* Text
Thomas White Interview Translation: Meeting with Thomas White, head of The Fiction Aisle.

With the fabulous Jupiter, Florida, Tom White probably comes to realize the centerpiece of his already well-developed discography (The Fiction Aisle, but also The Electric Soft Parade and Brakes). The native of Brighton comes back here to talk about his desires, the genesis of his music and his influences.

Jupiter, Florida … why this title? What does this association of names represent for you? Does it refer to a place that really exists (Jupiter is a Florida resort) or a dream place?

The title was just right – it had something magical, familiar and strange at the same time. I wanted to evoke a feeling of escape and belonging at the same time. All these contradictory things that we feel every moment. That’s what I wanted. I am less interested in the direct meaning of things these days.

You seem to have expanded your musical palette on this album, less jazzy, more pop, also injecting a small dose of electronics. Is it a deliberate desire to evolve The Fiction Aisle or did it come naturally?

With this new record, I deliberately incorporated more elements that I see as “pop” and accessible – a wider frequency range, simpler, repetitive arrangements (musically and at the lyric level), though there are still many chords, and the music is still very dense in places. I do not know exactly what I was listening to at the time, nor what influenced that change. About halfway through the recording, I played some rough mixes with my friend Andrew Mitchell, and he answered me by playing Jesus Love Never Failed Me Yet by Gavin Bryars (post-minimalist music composer and british bassist), which is a wonderful piece. The slow movement and evolution of this piece had a profound effect on me, and definitely gave me the courage to be really bold in this regard – to allow whole passages to evolve at their own pace and take more time than they should, before everything suddenly resolves – as if you’re holding your breath underwater for as long as you can, then coming in to get some fresh air.

What inspires your lyrics and makes you want to write songs?

Part of what I do is to preserve moments in my life, to revisit them and remember them more easily, and maybe learn from them, even though I’m sure I do not realize that at the moment I decide to write about a particular thing. I try not to over analyze what I do. I really do not believe in writing songs with other people or in committee. Dalí did not paint his paintings with art dealers in the room telling him which colors to use. Song writing is no different. It’s an art, and my approach is to allow the unconscious to guide this process as much as possible. Throughout the process, my conscious brain will try to intercept and shape these unconscious expressions, and it’s the constant battle: try to shut your brain down long enough to let the good things go. I think the best things happen when you are detached from other people and let the universe guide you. It is at this point that you potentially reach a place where others are not and the best art is when we come back from this place and we can translate the experience into something elusive for others. No matter what form it takes – art, songs, film, writing – that’s what I always aim for.

The atmosphere of your music is quite melancholy but it seems more serene, sometimes almost optimistic about this album. Is this an impression or is it really the case?

* Dataset entries

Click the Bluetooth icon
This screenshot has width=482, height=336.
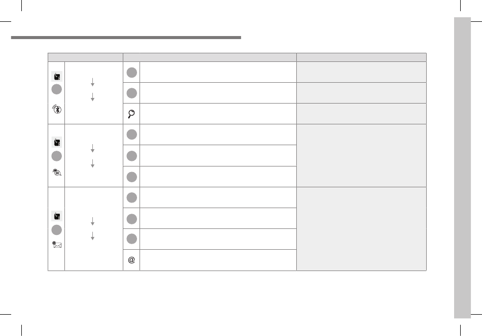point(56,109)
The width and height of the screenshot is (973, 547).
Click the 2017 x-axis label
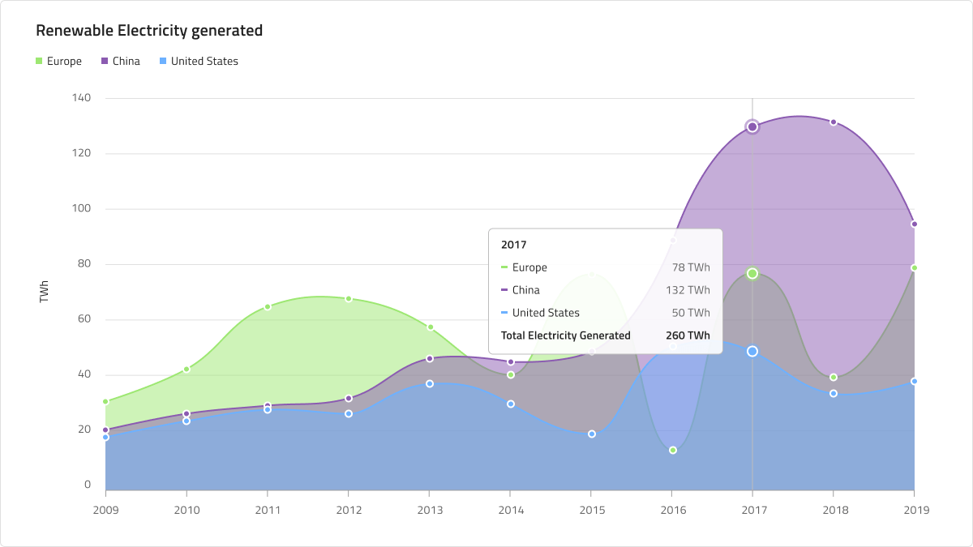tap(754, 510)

* Work request 1
In the Thomas White interview, swap "melancholy" for "somber" and write out the passage from "The atmosphere of" up to and including "really the case?".
* Work request 2
Please carry the Thomas White interview on past the point where the text stops.

* Task output 1
The atmosphere of your music is quite somber but it seems more serene, sometimes almost optimistic about this album. Is this an impression or is it really the case?

* Task output 2
I think everything I’ve done may sound superficially optimistic, but there’s always a line of melancholy going through it. I think it’s an expression of what it’s like to be human, and that’s something I’m very proud of in my work. Many writers or musicians would not want to project that kind of thing, and I appreciate that it is a complex and moving thing – many people are not interested in songs that could make them sad and happy at the same time and have to deal with what that brings them. For me, it’s just the reality, and I reflect it in music. I do not see it as objectively good or bad, it’s just like that.

Musically, do you have influences or models? Do you always listen to pop or have you moved on? I find some of your songs very cinematographic, is that part of your influences? (I’m thinking of John Barry for example or a few musicals) How did this taste for the jazz or orchestral ambiances that characterize The Fiction Aisle?

There were some turning points in my writing. I’ve been very influenced by writers Simon Gray and Nicholson Baker in recent years, both using an incredible amount of detail, John Updike as well. I love everyone who can go into the details of something and get something broader and deeper. I feel that it has become something that really interests me and that I always come back to it – something very specific and lyrical in detail, often very personal and perhaps obscure to others, coupled with music that gives a greater scope to interpretation. Alasdair Maclean of The Clientele does it very well, and I am a big fan.

Do you consider The Fiction Aisle a real group or rather a solo project that includes the collaboration of musicians as needed? Electric Soft Parade was the project of two brothers, Thomas and Alex. What is Alex’s role in The Fiction Aisle?

I do not really see it as a group, unless we all play together in the same room. At the moment, the band is made up of six people – all the people who have played on the albums – but whether it’s alone in the studio with my voice and building songs from scratch, or a group of twelve musicians with a brass section, it’s still The Fiction Aisle. So far, Alex has played on the first album, helping with drums and various drums, but he recently joined the band on guitar, so he is currently very involved.

Do you intend to play in France then?

I would love to take the group to France. We are about to tour much more than we have ever done, and this new album was our best in terms of welcoming fans and journalists. We will therefore try to make the group play as much as possible in the rest of Europe. It’s a certainty.